During the evening, representatives from other heart care-related departments at Mercy will be available for questions. They include nutrition, the chest pain center, cardiac rehabilitation and Mercy Heart and Vascular.
After the Speaker Series, on Saturday, March 29, Mercy health experts will make a presence at the Franklin County Heart Walk, which starts with opening ceremonies at 9:30 a.m. at the Washington Fairgrounds. Mercy will have an informational booth at the pavilion and teams walking to raise money for the Heart Association.
On the same day, from 9-1 p.m. at the City Auditorium, Mercy health experts will offer information at the Wake Up to Wellness Health Fair. Guests will learn about heart health, sports medicine, pain management, nutrition and more.
Dr. Mohart said these events go far in teaching people how to take control of their health.
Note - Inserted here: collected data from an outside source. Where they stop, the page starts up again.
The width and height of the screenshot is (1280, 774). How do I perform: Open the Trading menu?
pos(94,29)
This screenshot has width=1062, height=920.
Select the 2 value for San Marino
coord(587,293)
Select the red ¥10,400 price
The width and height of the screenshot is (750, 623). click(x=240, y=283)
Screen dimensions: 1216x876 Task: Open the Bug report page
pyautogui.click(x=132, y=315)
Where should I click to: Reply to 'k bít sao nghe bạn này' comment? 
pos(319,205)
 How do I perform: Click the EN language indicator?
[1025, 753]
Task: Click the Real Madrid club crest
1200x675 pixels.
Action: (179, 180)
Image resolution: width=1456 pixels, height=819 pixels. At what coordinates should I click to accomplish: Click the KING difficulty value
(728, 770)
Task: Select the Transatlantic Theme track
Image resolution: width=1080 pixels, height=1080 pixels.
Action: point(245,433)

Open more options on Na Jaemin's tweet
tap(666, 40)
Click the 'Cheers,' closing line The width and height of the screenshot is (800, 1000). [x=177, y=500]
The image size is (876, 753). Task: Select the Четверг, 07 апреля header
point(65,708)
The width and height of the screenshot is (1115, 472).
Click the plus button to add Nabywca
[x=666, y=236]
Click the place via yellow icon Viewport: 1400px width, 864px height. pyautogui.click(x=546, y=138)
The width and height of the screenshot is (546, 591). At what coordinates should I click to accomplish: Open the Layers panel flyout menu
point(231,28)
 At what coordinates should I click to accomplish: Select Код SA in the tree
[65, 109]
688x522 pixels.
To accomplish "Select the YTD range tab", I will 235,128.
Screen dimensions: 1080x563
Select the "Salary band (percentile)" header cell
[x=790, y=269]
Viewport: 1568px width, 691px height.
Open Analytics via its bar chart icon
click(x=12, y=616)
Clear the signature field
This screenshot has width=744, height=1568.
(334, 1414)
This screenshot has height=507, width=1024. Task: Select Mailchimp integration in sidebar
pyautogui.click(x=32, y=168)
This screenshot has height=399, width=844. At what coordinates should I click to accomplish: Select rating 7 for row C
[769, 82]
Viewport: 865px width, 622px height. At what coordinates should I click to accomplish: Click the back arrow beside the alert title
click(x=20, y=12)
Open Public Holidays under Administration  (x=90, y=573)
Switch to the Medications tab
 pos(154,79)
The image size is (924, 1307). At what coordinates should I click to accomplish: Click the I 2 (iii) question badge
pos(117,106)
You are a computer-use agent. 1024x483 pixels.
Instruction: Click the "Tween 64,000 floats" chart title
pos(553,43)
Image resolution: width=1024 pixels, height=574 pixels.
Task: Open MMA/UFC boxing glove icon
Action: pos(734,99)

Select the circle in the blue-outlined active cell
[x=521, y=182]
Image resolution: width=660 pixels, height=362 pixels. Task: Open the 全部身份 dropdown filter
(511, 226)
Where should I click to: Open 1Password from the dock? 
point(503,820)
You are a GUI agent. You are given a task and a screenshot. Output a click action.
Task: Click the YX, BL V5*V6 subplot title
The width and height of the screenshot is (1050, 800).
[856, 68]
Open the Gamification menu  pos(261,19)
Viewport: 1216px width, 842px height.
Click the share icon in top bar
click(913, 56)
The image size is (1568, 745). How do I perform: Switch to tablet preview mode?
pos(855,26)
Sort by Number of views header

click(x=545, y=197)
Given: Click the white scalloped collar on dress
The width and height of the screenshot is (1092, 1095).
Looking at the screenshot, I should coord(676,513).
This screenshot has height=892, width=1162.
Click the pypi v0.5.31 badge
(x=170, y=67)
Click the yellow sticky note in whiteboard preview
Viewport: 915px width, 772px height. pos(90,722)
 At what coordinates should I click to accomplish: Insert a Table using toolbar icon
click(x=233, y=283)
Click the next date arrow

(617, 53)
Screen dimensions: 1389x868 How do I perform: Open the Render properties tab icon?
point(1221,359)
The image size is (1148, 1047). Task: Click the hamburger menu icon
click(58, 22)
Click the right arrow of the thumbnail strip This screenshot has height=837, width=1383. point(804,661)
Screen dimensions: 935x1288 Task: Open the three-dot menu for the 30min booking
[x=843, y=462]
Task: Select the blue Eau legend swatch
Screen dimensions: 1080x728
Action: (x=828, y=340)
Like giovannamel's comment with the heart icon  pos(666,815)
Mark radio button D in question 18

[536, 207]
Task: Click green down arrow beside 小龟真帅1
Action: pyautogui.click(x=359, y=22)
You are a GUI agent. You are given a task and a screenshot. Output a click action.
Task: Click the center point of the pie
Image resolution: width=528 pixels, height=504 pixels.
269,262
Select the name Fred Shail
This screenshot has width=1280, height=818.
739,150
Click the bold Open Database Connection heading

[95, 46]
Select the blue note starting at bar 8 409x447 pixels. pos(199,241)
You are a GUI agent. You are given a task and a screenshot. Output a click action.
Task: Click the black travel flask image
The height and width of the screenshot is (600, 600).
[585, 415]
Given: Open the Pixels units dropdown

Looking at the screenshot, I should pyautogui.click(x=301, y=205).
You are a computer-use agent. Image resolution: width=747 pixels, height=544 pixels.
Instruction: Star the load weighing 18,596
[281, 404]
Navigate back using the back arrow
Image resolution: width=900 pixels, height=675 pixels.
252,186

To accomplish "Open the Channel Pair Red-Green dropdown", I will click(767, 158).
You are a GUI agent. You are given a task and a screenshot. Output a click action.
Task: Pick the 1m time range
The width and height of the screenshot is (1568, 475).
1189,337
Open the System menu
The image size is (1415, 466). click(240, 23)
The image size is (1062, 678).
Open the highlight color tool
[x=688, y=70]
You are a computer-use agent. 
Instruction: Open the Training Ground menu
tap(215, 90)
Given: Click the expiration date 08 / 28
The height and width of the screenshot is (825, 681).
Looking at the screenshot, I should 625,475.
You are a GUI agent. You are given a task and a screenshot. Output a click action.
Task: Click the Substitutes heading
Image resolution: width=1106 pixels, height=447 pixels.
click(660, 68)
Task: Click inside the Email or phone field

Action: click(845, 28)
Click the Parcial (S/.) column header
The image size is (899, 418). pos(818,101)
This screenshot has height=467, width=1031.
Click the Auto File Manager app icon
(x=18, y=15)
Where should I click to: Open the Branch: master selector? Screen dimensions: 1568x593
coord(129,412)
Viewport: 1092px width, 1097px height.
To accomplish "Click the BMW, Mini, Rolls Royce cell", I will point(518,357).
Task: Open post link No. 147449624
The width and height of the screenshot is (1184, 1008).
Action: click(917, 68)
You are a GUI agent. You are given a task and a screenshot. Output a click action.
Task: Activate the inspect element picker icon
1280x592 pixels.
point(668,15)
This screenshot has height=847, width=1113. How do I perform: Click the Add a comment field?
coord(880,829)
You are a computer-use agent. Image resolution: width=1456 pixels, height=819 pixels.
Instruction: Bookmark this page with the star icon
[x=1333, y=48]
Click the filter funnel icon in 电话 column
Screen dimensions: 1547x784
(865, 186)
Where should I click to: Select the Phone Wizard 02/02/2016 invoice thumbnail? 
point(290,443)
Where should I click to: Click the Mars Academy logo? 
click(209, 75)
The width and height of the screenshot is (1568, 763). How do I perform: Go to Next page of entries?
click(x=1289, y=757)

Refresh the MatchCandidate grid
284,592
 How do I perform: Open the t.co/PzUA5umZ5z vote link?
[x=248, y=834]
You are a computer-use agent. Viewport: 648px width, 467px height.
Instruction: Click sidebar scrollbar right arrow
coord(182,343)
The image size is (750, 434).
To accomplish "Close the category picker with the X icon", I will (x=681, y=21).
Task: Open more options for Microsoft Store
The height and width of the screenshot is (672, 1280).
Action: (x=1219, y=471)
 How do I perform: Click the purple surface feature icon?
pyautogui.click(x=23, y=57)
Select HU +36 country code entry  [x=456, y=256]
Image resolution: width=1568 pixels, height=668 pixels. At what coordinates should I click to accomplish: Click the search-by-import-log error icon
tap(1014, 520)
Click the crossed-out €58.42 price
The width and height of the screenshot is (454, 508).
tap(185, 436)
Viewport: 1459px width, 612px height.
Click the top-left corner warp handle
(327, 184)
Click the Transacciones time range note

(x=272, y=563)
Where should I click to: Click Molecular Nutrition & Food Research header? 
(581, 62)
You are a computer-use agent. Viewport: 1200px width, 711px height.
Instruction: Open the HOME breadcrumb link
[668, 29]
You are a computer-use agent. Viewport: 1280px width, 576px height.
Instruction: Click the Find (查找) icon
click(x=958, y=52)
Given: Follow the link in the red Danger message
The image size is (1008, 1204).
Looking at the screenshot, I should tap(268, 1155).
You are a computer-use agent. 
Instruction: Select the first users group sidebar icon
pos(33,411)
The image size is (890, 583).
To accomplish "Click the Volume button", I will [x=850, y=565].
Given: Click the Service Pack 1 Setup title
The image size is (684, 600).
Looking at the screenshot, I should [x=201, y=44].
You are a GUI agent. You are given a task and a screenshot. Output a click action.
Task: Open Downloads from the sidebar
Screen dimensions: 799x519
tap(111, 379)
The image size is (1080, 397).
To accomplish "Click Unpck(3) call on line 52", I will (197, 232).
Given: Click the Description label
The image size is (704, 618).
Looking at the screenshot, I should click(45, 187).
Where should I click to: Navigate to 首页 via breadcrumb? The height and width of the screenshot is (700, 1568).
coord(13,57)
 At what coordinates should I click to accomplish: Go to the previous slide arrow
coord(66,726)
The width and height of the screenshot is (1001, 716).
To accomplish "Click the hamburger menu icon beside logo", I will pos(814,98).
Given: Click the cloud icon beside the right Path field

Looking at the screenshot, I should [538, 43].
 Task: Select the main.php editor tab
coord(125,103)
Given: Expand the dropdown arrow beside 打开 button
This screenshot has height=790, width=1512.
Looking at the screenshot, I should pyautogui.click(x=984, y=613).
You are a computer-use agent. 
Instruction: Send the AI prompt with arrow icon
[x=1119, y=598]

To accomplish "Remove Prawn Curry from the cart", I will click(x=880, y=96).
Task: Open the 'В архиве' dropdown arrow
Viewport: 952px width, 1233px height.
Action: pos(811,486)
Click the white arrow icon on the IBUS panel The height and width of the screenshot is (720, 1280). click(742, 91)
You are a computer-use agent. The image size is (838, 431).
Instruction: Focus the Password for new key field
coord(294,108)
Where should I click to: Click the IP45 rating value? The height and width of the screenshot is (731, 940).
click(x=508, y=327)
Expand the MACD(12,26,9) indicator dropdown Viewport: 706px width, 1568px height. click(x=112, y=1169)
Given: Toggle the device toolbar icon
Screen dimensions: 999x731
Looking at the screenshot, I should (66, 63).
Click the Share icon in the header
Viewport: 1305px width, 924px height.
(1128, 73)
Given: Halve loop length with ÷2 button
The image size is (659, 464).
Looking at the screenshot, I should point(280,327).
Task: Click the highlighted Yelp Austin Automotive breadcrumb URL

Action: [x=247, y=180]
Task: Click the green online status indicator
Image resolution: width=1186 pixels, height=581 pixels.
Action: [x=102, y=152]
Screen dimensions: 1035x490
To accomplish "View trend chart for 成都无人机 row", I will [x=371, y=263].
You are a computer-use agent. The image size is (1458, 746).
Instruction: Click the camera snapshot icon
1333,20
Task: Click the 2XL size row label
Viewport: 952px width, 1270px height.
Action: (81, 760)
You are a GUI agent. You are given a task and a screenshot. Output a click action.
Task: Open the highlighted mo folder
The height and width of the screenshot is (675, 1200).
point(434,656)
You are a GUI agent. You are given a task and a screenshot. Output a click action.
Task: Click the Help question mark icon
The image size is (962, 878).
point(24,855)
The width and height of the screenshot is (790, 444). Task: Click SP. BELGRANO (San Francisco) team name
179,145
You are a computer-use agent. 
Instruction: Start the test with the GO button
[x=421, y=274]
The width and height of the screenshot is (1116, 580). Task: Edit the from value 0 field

“They learn about their risks and what they can do to reduce those risks. If more people do that, we would greatly reduce the incidence of heart disease and heart attacks,” said Dr. Mohart.
Still, many people would benefit from seeing a physician and, in particular, a cardiologist for a cardiology checkup.
“A lot of people don’t see a cardiologist until after they’ve had a heart event, but people at high risk for heart disease very likely should be on medications and should be tested for threatening blockages or other cardiovascular illnesses,” said Dr. Mohart. “Cardiologists are often able to identify specific heart issues and intervene before an emergency happens.”